Data:
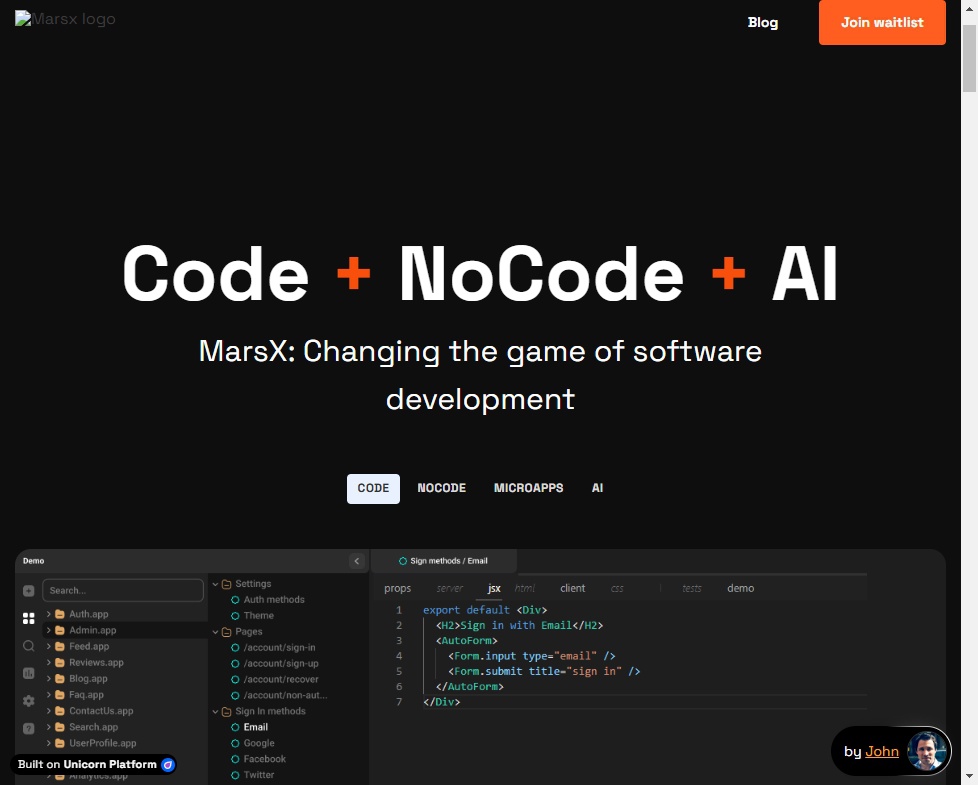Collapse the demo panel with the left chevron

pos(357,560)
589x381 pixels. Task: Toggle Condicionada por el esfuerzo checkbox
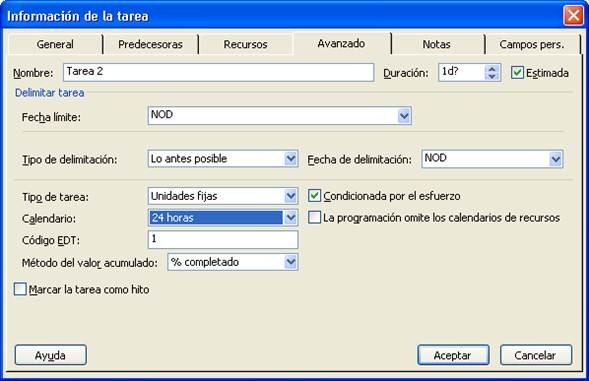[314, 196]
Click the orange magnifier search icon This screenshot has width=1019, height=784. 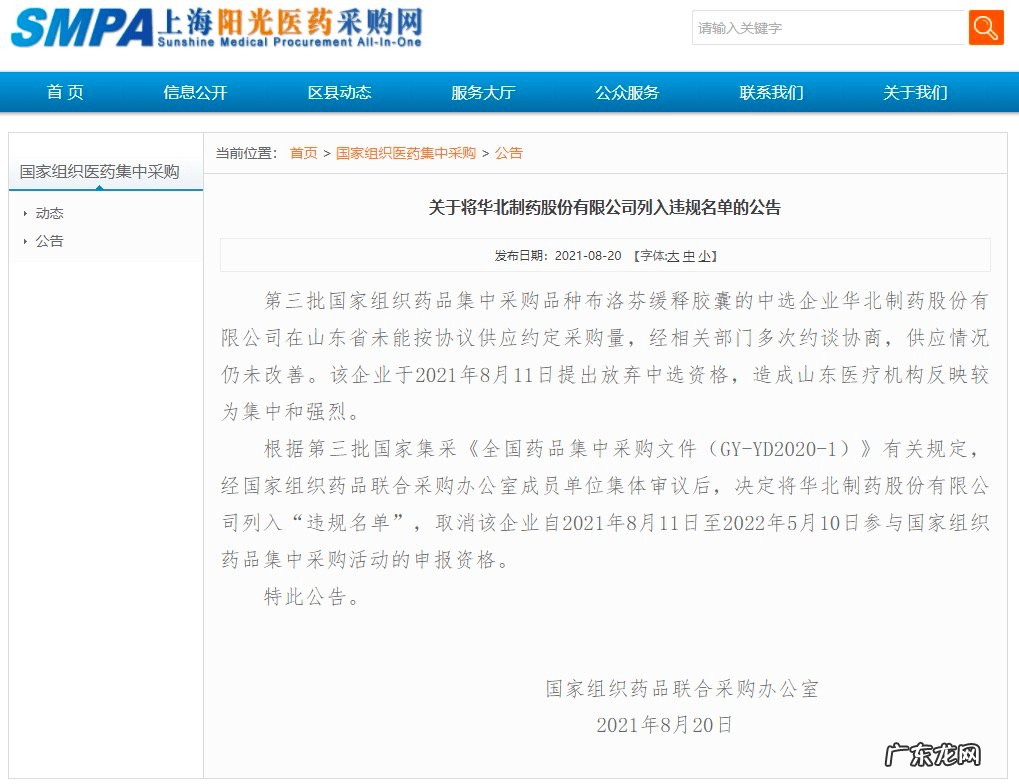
--
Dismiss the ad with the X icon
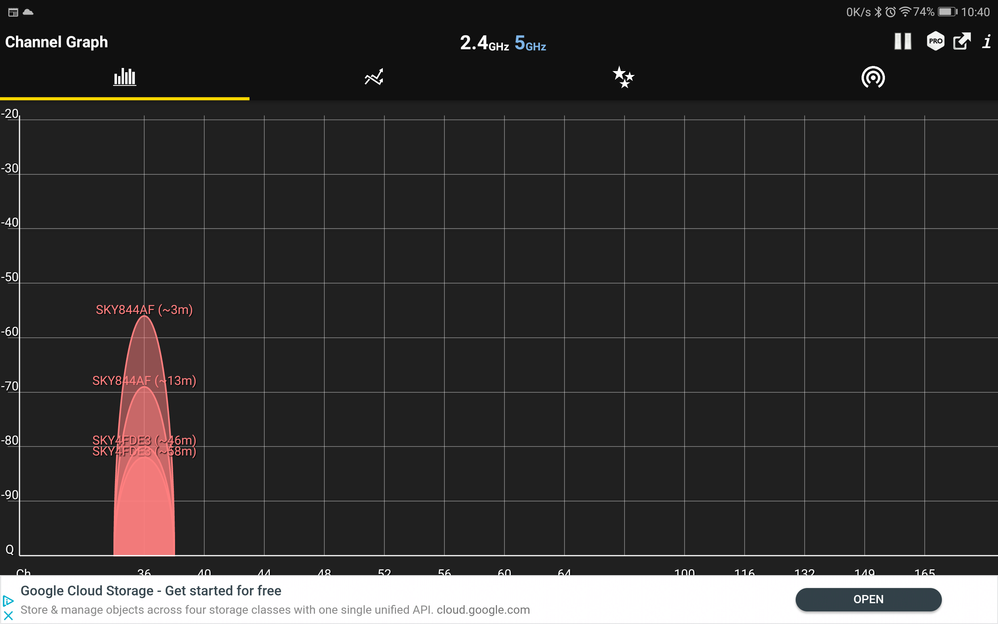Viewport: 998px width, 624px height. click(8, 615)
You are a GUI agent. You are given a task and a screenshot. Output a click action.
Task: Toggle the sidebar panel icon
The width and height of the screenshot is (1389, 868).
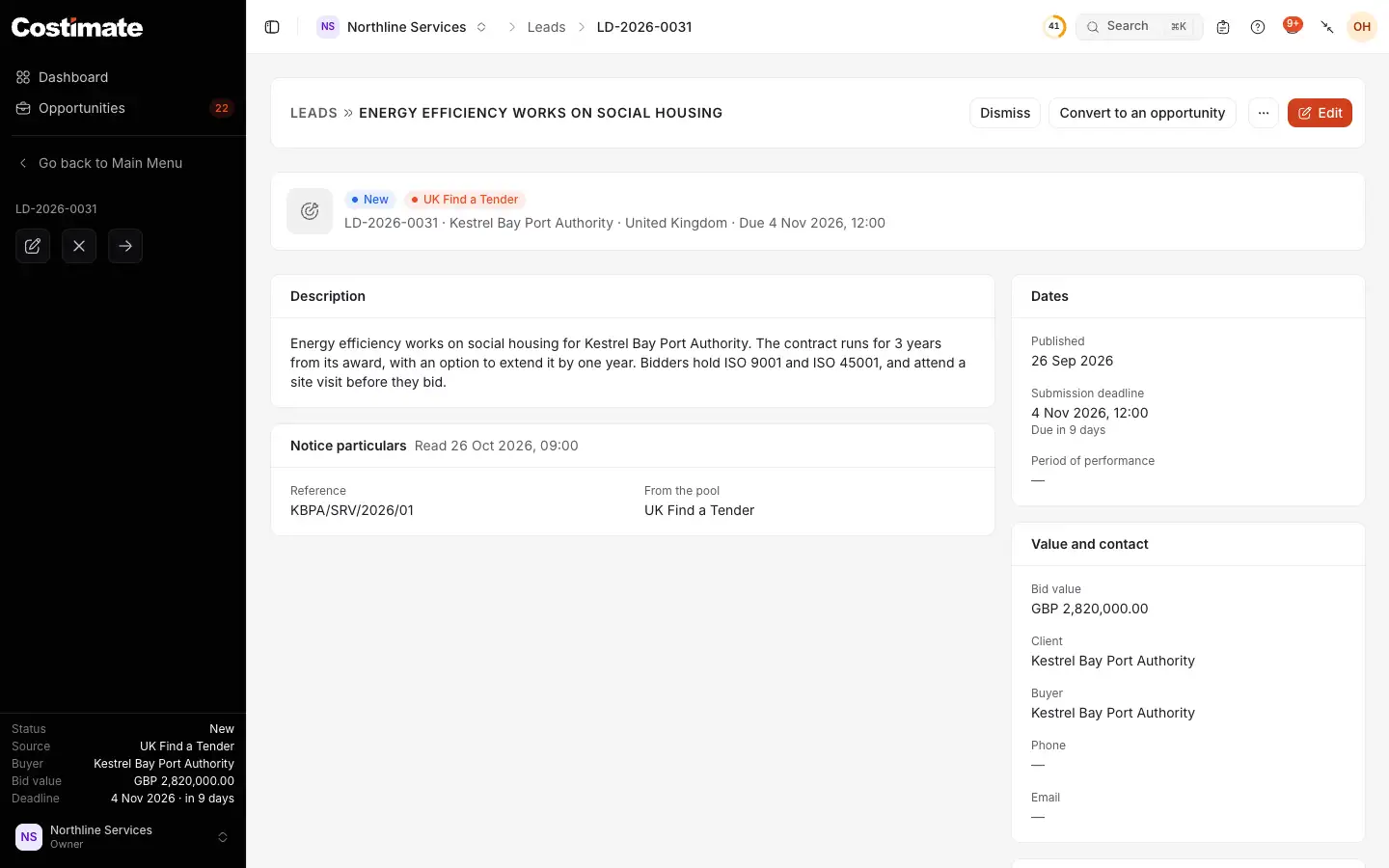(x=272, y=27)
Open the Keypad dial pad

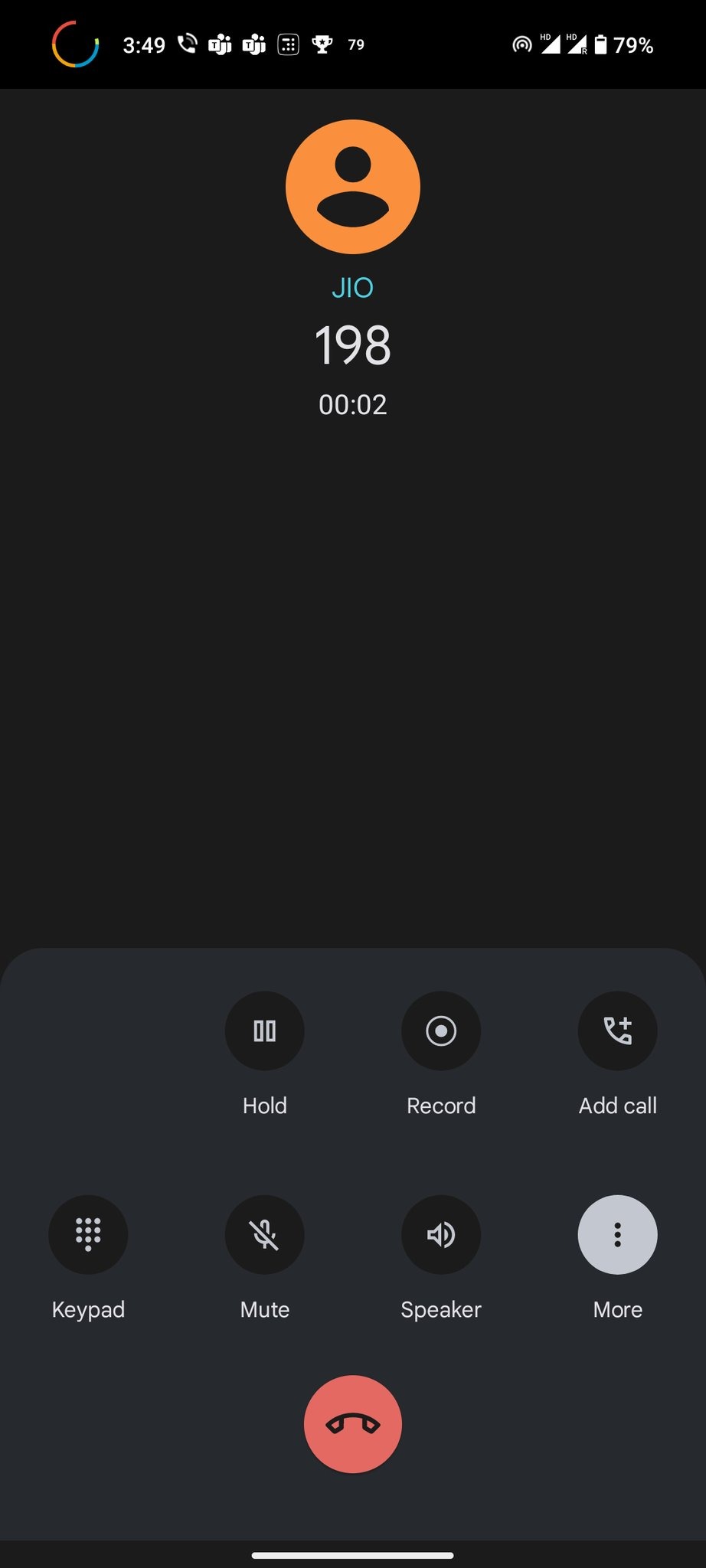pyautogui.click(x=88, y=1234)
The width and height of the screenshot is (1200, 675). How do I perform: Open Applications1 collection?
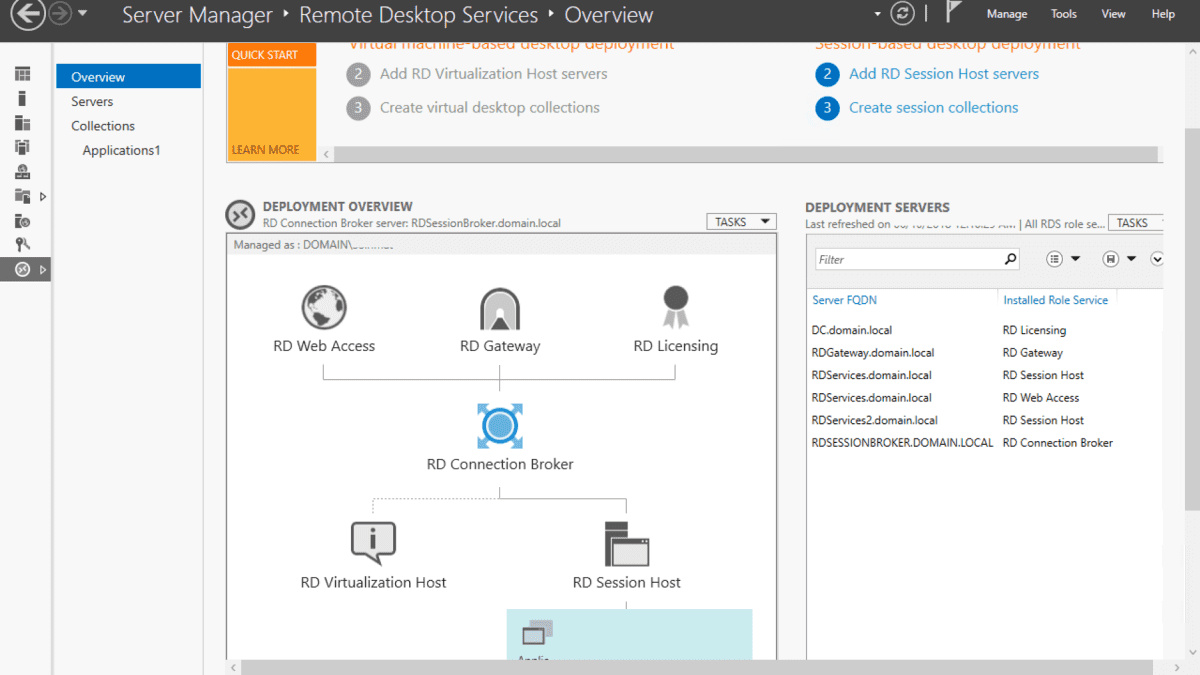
--
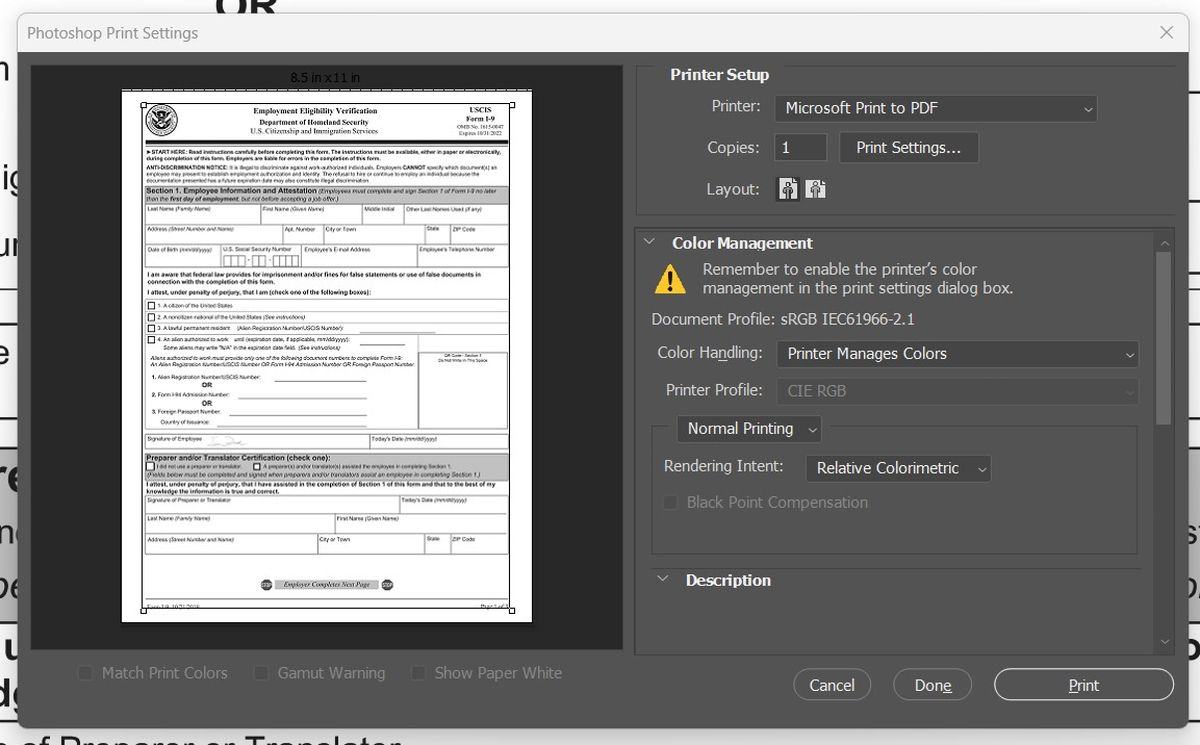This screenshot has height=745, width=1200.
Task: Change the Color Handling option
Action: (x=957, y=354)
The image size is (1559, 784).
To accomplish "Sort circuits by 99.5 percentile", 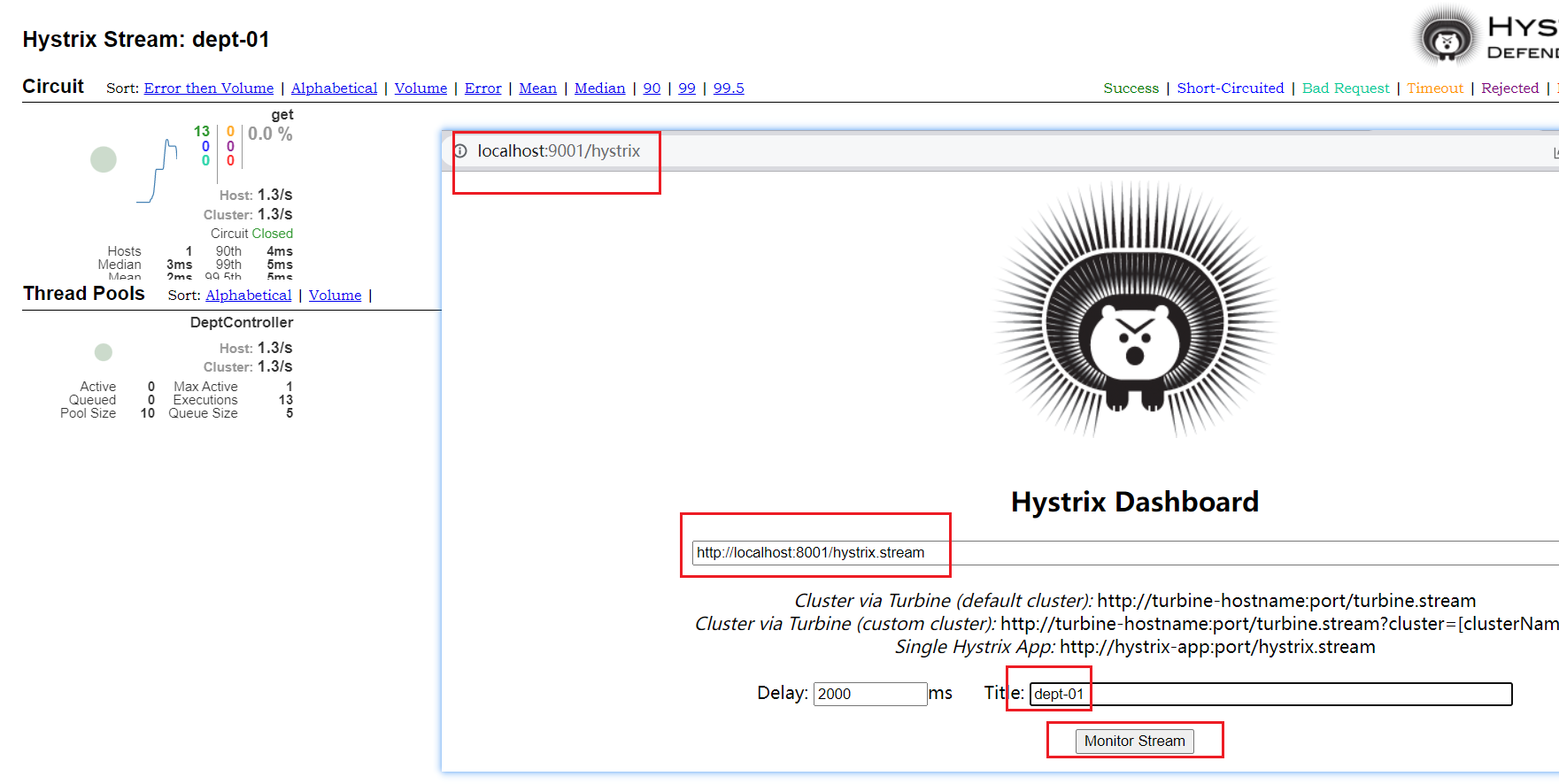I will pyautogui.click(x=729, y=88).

To do:
In the entries above, every line from the line with "The width and height of the screenshot is (1389, 868)." to the line with "The width and height of the screenshot is (1200, 675)." is to be printed exactly, with both ends included and pictures excluded.

Answer to the problem:
The width and height of the screenshot is (1389, 868).
(x=272, y=27)
Open the Keypad dial pad

pyautogui.click(x=88, y=1234)
The width and height of the screenshot is (1200, 675). How do I perform: Open Applications1 collection?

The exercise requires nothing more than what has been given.